“DWAC Delivery” shall have the meaning set forth in Section 6(a).
“Exchange Act” means the Securities Exchange Act of 1934, as amended, and the rules and regulations promulgated thereunder.
“Fundamental Transaction” shall have the meaning set forth in Section 7(b).
“Holder” means any holder of Series F Preferred Stock.
“Issuance Date” means the date of the “Closing” as defined in that certain Underwriting Agreement, dated July 10, 2019, by and among the Corporation and the “Underwriters” named therein (the “Underwriting Agreement”).
“Underwriters” means Wells Fargo Securities, LLC and Oppenheimer & Co., Inc.

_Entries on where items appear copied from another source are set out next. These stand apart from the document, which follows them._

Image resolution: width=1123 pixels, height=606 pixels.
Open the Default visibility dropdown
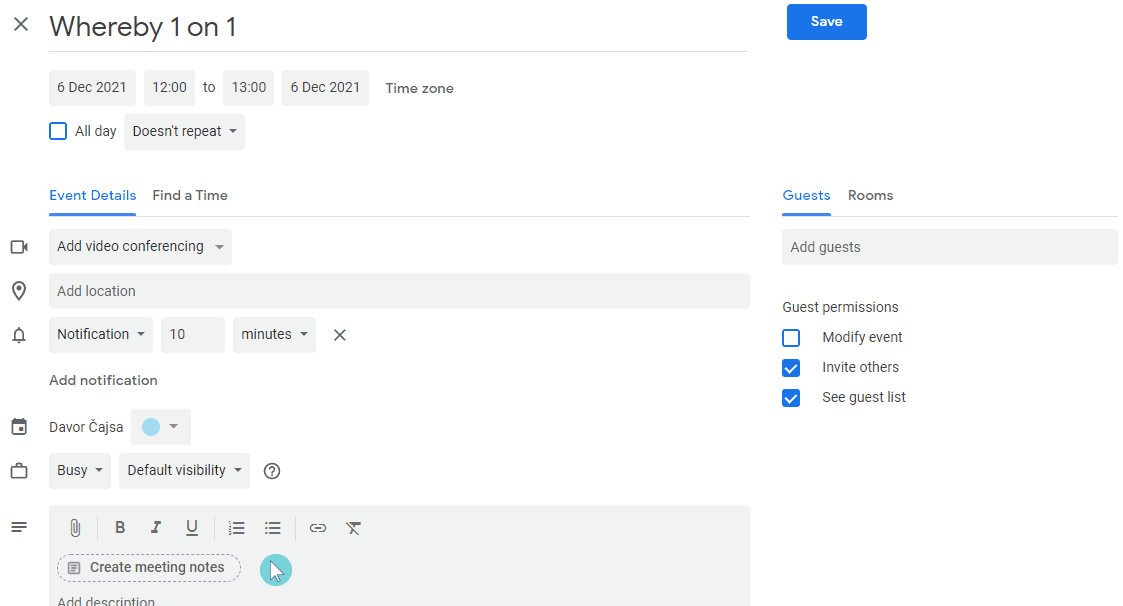pyautogui.click(x=184, y=471)
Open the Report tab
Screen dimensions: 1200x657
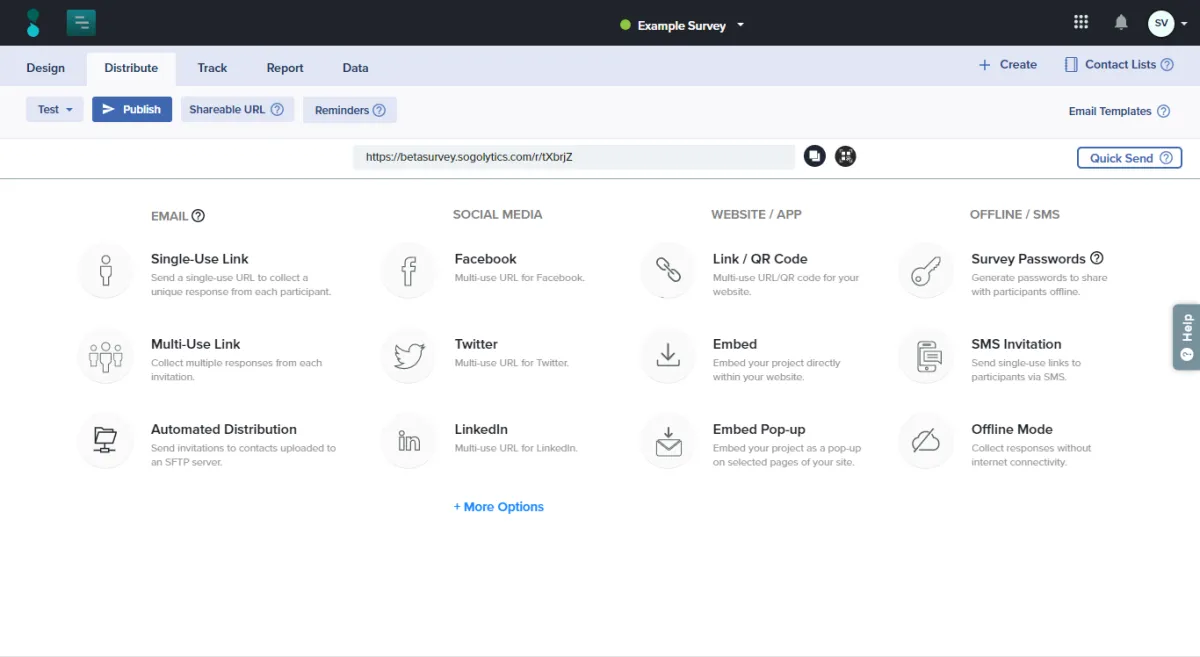[x=285, y=68]
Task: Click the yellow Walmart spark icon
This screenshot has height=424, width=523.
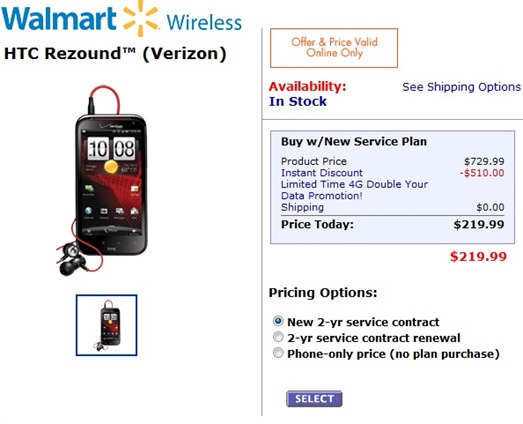Action: click(140, 18)

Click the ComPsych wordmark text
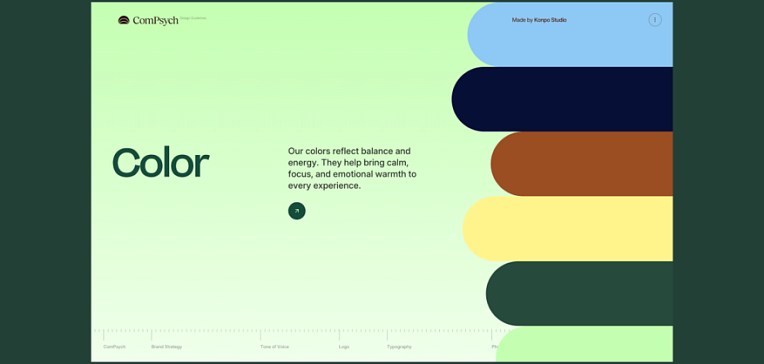click(155, 20)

“Junior Securities” shall have the meaning set forth in Section 5(a).
“Notice of Conversion” shall have the meaning set forth in Section 6(a).
“Parity Securities” shall have the meaning set forth in Section 5(a).
“Person” means any individual or corporation, partnership, trust, incorporated or unincorporated association, joint venture, limited liability company, joint stock company, government (or an agency or subdivision thereof) or other entity of any kind.
“Securities Act” means the Securities Act of 1933, as amended, and the rules and regulations promulgated thereunder.
“Senior Securities” shall have the meaning set forth in Section 5(a).
“Series A Preferred Stock” means the Corporation’s Series A Preferred Stock, par value $0.0001 per share.
“Series B Preferred Stock” means the Corporation’s Series B Preferred Stock, par value $0.0001 per share.
Series C Preferred Stock” means the Corporation’s Series C Preferred Stock, par value $0.0001 per share.
Series D Preferred Stock” means the Corporation’s Series D Preferred Stock, par value $0.0001 per share.
Series E Preferred Stock” means the Corporation’s Series E Preferred Stock, par value $0.0001 per share.
“Series F Preferred Stock Register” shall have the meaning set forth in Section 2(b).